Exchange traded funds that hold municipal bonds rose Tuesday as the fixed-income ETFs shook off a warning from Moody’s that it may downgrade its triple-A credit ratings on five states.
The $2.2 billion iShares S&P National AMT-Free Municipal Bond Fund (NYSEArca: MUB) gained 0.3% on Tuesday. The ETF climbed after reports that leaders in Washington have made progress in negotiations on cutting the U.S. deficit before the debt ceiling deadline.
Moody’s said it has placed five states on review for downgrade: Maryland, New Mexico, South Carolina, Tennessee and Virginia.

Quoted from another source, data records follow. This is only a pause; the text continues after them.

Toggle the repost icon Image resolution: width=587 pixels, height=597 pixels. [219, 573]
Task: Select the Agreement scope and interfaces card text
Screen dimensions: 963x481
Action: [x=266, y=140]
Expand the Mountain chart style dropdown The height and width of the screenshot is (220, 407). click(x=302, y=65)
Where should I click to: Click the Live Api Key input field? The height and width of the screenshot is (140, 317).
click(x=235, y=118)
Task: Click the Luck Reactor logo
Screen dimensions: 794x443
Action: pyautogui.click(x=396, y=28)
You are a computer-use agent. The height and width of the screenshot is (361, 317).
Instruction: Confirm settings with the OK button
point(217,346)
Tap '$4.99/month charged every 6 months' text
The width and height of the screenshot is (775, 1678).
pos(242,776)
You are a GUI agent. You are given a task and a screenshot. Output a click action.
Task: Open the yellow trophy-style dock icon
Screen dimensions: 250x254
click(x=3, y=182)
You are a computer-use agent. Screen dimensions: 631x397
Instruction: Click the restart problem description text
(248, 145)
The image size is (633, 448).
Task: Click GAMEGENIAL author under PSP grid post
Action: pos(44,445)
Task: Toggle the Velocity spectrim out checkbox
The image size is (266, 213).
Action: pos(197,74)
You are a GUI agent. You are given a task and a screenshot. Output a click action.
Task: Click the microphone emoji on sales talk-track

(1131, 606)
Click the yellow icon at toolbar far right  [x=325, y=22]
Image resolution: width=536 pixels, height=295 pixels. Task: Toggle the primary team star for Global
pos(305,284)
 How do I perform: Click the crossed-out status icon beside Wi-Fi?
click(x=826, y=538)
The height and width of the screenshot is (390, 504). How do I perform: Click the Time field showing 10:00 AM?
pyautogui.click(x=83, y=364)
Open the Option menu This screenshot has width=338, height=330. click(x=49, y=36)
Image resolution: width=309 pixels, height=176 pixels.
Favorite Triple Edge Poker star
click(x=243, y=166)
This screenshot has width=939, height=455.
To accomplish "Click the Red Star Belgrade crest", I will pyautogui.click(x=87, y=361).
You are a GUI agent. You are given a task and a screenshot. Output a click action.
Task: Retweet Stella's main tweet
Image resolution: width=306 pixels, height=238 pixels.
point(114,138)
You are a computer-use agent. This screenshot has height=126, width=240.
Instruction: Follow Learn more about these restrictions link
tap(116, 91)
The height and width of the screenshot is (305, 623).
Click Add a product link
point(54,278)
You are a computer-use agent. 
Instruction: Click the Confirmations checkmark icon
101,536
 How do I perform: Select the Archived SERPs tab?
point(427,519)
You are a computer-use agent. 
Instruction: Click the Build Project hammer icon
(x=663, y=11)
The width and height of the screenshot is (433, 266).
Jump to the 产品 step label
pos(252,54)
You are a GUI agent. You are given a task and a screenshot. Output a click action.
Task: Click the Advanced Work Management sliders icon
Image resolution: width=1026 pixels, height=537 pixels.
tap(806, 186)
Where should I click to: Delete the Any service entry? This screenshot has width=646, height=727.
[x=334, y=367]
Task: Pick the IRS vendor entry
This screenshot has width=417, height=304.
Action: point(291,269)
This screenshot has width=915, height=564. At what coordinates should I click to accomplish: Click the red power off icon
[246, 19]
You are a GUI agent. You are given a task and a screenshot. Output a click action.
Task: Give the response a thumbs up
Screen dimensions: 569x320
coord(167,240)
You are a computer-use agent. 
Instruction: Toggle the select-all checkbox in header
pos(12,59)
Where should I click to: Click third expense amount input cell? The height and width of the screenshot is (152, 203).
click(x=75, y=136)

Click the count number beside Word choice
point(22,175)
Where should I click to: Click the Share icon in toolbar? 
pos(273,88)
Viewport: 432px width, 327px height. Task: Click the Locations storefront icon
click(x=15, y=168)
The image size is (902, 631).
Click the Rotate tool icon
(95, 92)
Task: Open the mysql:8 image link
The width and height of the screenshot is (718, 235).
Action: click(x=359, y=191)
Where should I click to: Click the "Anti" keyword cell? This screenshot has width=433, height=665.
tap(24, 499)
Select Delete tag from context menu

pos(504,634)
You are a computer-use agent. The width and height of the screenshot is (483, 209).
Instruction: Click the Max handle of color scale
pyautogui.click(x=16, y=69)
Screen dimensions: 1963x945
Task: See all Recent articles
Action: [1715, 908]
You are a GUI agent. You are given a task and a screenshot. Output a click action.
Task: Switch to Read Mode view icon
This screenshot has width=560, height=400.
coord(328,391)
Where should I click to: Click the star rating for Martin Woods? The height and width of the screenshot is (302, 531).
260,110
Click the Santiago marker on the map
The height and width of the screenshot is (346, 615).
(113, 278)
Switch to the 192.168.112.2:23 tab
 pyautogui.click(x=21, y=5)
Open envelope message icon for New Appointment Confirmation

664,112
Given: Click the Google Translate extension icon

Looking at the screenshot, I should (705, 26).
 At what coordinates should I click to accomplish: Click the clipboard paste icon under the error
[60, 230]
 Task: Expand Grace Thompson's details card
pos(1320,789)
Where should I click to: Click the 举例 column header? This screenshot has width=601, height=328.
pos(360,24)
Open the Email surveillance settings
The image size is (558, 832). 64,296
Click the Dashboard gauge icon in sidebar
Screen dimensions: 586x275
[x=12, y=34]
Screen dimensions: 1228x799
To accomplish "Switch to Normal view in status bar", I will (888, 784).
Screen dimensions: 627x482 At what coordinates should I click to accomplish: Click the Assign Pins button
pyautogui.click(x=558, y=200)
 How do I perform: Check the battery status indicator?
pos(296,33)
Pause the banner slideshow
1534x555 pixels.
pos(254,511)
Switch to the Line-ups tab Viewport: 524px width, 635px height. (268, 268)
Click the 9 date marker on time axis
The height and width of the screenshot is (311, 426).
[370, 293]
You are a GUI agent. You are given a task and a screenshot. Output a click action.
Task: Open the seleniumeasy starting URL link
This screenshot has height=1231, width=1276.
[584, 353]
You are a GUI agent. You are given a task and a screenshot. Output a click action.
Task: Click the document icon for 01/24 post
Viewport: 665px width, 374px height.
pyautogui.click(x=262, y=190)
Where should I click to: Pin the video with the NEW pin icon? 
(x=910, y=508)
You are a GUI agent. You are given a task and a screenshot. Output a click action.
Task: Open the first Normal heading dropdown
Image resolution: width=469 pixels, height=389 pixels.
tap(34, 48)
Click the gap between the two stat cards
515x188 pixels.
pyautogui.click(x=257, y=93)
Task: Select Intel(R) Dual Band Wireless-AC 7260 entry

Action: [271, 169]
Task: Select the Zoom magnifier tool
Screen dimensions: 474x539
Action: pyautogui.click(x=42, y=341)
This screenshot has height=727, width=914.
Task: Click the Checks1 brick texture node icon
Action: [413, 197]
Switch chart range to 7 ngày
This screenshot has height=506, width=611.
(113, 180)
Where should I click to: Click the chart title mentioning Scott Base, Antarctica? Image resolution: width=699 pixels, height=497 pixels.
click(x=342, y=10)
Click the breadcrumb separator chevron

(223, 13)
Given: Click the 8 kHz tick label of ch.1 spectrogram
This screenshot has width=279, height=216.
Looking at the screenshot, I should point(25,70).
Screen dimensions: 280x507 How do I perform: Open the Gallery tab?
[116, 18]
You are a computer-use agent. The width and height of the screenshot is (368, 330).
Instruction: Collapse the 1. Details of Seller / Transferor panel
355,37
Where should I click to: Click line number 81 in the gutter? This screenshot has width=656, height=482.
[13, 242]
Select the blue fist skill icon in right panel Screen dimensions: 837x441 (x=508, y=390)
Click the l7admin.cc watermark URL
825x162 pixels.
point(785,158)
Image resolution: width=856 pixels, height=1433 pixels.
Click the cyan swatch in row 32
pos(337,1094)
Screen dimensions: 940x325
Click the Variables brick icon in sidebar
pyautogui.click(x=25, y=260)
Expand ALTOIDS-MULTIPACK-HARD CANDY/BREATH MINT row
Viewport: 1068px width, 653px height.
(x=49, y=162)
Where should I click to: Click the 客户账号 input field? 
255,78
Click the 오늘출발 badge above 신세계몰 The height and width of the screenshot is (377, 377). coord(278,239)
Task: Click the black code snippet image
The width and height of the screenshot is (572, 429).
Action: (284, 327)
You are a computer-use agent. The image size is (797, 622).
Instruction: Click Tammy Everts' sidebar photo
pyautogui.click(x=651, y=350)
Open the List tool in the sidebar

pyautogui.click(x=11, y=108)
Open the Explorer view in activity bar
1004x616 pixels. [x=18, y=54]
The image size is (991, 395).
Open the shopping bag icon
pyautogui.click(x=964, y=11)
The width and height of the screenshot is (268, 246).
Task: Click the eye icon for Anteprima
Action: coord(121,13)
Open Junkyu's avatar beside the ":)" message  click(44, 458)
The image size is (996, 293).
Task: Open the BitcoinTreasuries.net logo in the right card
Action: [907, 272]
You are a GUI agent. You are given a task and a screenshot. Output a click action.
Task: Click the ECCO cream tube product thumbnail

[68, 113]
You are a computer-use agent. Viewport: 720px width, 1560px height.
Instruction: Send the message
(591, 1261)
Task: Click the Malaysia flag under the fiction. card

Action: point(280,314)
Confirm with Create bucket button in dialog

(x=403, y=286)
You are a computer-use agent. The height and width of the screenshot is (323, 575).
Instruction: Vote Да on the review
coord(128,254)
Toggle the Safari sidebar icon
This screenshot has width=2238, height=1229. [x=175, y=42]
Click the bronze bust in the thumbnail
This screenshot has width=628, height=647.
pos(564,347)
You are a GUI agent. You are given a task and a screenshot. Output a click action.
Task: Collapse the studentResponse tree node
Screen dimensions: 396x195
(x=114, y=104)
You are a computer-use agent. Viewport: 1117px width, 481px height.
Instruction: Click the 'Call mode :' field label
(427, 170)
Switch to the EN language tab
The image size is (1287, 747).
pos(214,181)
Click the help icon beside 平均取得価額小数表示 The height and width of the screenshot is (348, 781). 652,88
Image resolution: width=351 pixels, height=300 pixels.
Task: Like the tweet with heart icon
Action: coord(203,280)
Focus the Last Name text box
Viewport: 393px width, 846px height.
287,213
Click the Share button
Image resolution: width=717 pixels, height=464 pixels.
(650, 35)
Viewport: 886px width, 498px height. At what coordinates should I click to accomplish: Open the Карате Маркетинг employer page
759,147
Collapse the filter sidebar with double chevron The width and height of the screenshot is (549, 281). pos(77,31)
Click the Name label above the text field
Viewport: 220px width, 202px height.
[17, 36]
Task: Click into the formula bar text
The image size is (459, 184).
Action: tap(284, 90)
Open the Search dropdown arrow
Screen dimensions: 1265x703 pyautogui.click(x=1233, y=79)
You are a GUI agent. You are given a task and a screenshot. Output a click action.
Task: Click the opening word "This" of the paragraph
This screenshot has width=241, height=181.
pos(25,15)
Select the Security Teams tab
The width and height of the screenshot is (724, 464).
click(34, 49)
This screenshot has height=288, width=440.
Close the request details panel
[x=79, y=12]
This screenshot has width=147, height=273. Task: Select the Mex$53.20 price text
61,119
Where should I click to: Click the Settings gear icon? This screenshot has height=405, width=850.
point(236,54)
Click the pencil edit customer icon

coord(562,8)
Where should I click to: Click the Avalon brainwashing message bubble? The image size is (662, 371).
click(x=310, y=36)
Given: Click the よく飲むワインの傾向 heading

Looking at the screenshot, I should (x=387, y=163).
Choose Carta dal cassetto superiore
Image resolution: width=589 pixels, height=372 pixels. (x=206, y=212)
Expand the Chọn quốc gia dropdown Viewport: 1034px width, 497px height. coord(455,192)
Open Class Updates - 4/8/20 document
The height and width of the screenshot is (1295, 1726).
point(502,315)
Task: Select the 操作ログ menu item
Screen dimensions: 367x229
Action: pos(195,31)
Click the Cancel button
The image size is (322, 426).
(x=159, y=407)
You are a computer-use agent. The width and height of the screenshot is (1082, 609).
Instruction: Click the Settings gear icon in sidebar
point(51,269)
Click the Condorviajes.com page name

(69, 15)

“In connection with Moody’s July 13 action placing the Aaa government bond rating of the United States on review for downgrade, Moody’s announced that it would assess the ratings of Aaa-rated states to gauge their sensitivity to sovereign risk,” the ratings agency said.
“Should the U.S. government’s rating be downgraded to Aa1 or lower, these five states’ ratings would likely be downgraded as well,” Moody’s added.
Muni bond ETFs plunged late last year after noted analyst Meredith Whitney predicted a wave of defaults as a result of stretched state budgets and other woes. However, they have bounced back and the iShares ETF was up 6.5% year to date as of July 18, according to Morningstar.
Bloomberg reported Whitney is losing credibility as her prediction of widespread defaults isn’t playing out. Defaults in state and local government debt fell 60% in the first half of 2011 compared with the year-ago period, according to the report.
Yet there have been rumblings in the muni bond market. Minnesota’s government recently shut down after a budget impasse, while New Jersey reportedly needs a bank loan to cover a revenue deficit. [State Deficits May Rattle Muni Bond ETFs]
Whitney in an interview last month said she stands by her controversial call on muni bonds. [Muni Bond ETFs Rise as Meredith Whitney Sticks to Her Guns]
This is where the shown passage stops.